The electrocatalytic reduction of CO₂ into high-value multi-carbon products represents a crucial pathway toward achieving carbon neutrality and sustainable chemical production. The transition from lab-scale studies to industrial-scale implementation is imperative to bridge the gap between fundamental mechanistic insights and practical applications.

This book explores the mechanistic understanding and functional design of electrocatalysts for CO₂ electroreduction, focusing on bridging the gap between lab-scale research and industrial-scale implementation. It systematically investigates the role of grain boundary structures, oxidation states, and interfacial microenvironments in stabilizing Cu-based catalysts, thereby enhancing the selective production of multi-carbon products. By integrating oxidation and alloying strategies, this work introduces new approaches to modulate copper oxidation states, leading to improved catalytic performance. Advanced characterization techniques, including in situ multimodal spectroscopy, provide insights into the electrochemical stability of Cu^δ⁺ species and their impact on reaction pathways.

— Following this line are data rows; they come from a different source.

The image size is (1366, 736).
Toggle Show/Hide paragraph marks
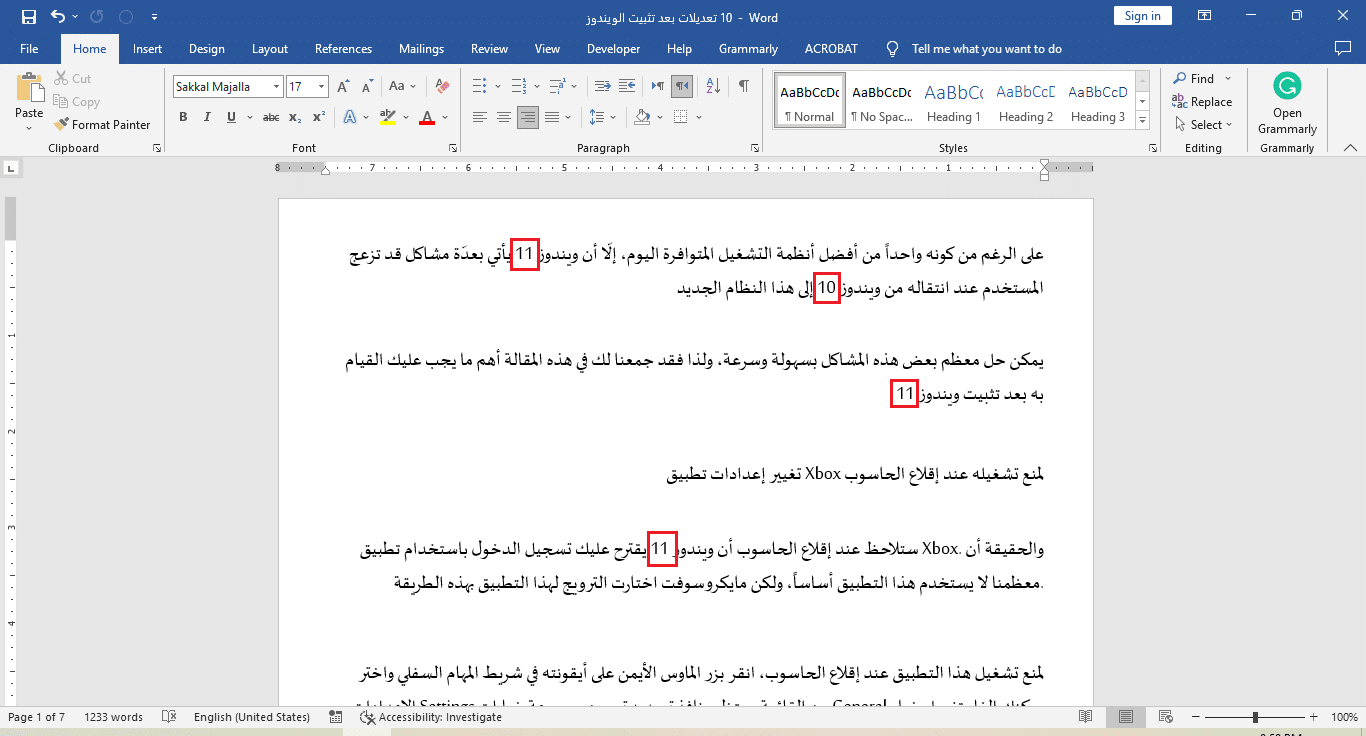click(x=743, y=87)
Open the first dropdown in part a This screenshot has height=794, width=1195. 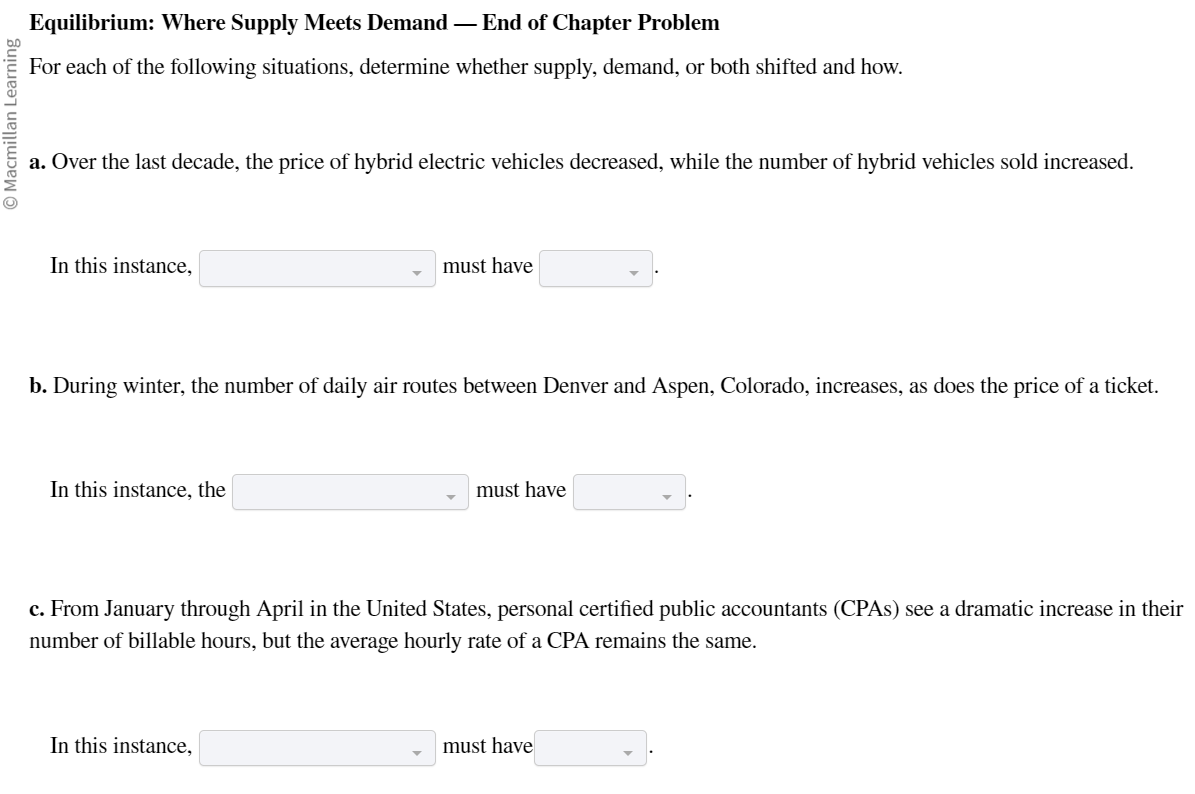click(x=318, y=266)
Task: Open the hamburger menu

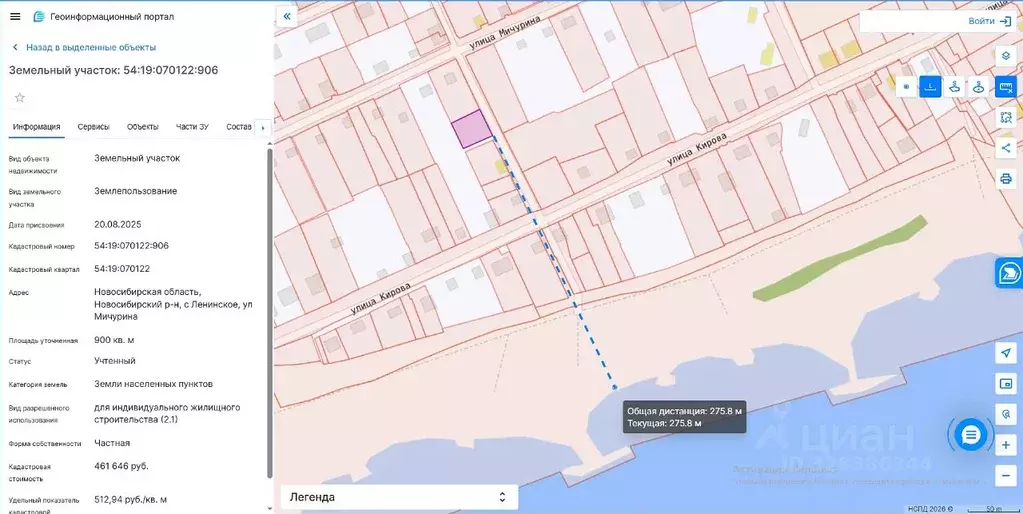Action: 14,16
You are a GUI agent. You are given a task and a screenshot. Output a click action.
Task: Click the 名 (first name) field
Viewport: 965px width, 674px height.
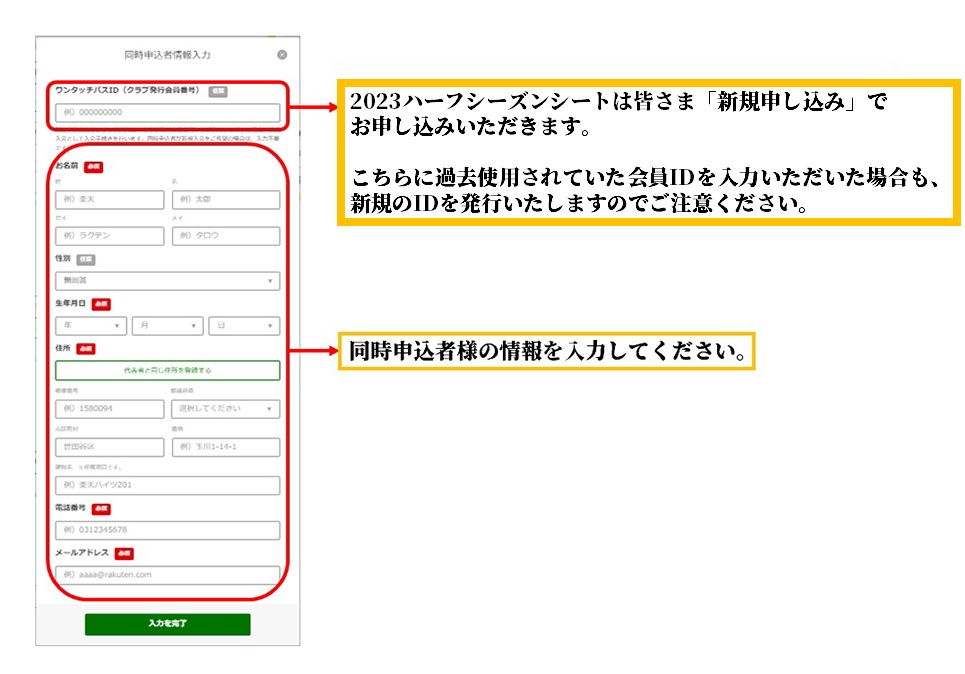pyautogui.click(x=226, y=200)
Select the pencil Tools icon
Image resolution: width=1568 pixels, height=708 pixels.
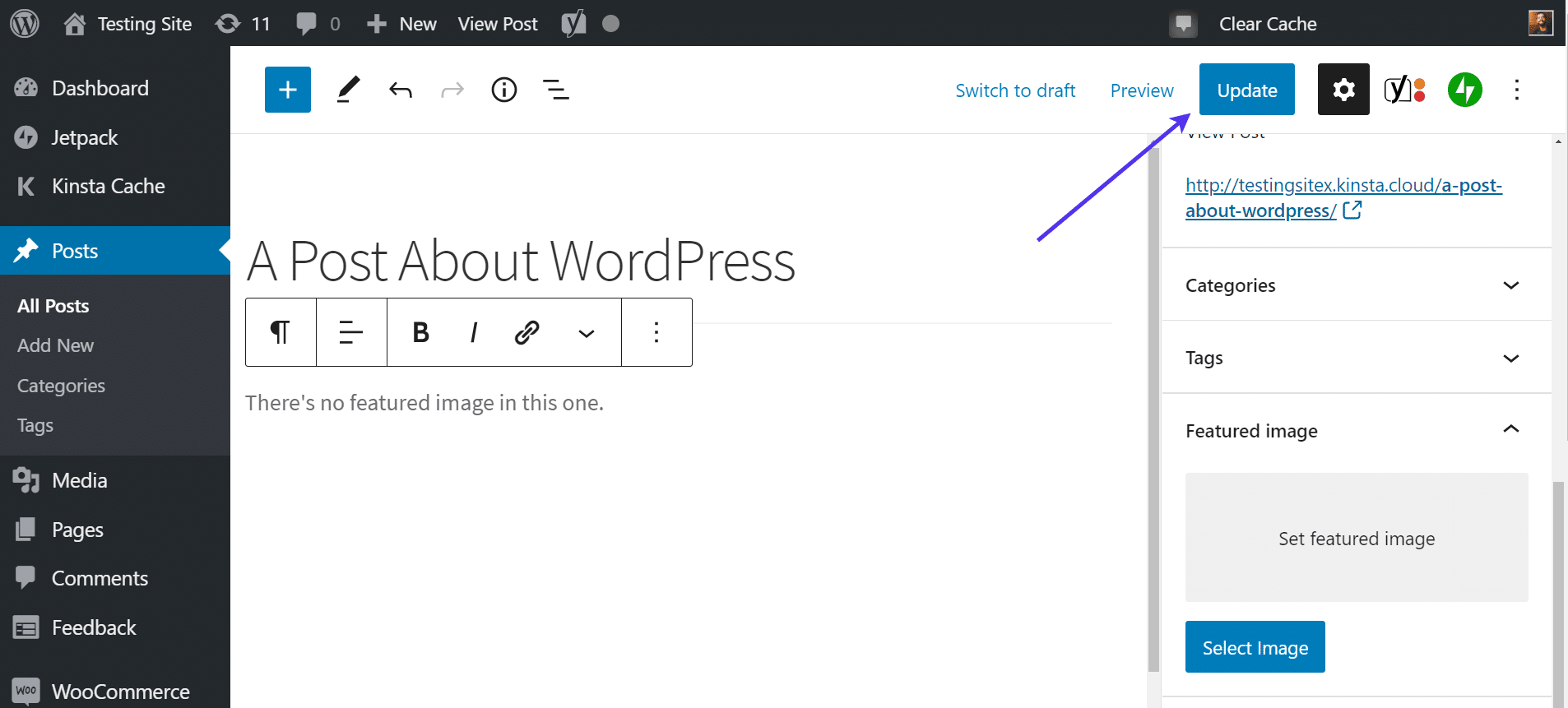pos(348,90)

Beyond catalyst design, this book extends the discussion to CO₂ electrolyzer configurations, emphasizing membrane electrode assemblies and gas diffusion electrode engineering for scalable applications. The introduction of functionalized carbon black to modulate the interfacial environment, effectively suppresses the hydrogen evolution reaction, stabilizing active Cu^δ⁺ species and promoting ethylene production with high Faradaic efficiency.

By integrating fundamental insights with industrial feasibility, this book offers a comprehensive guide for researchers and engineers developing next-generation CO₂ electrolysis technologies, contributing to carbon-neutral chemical manufacturing and sustainable energy solutions.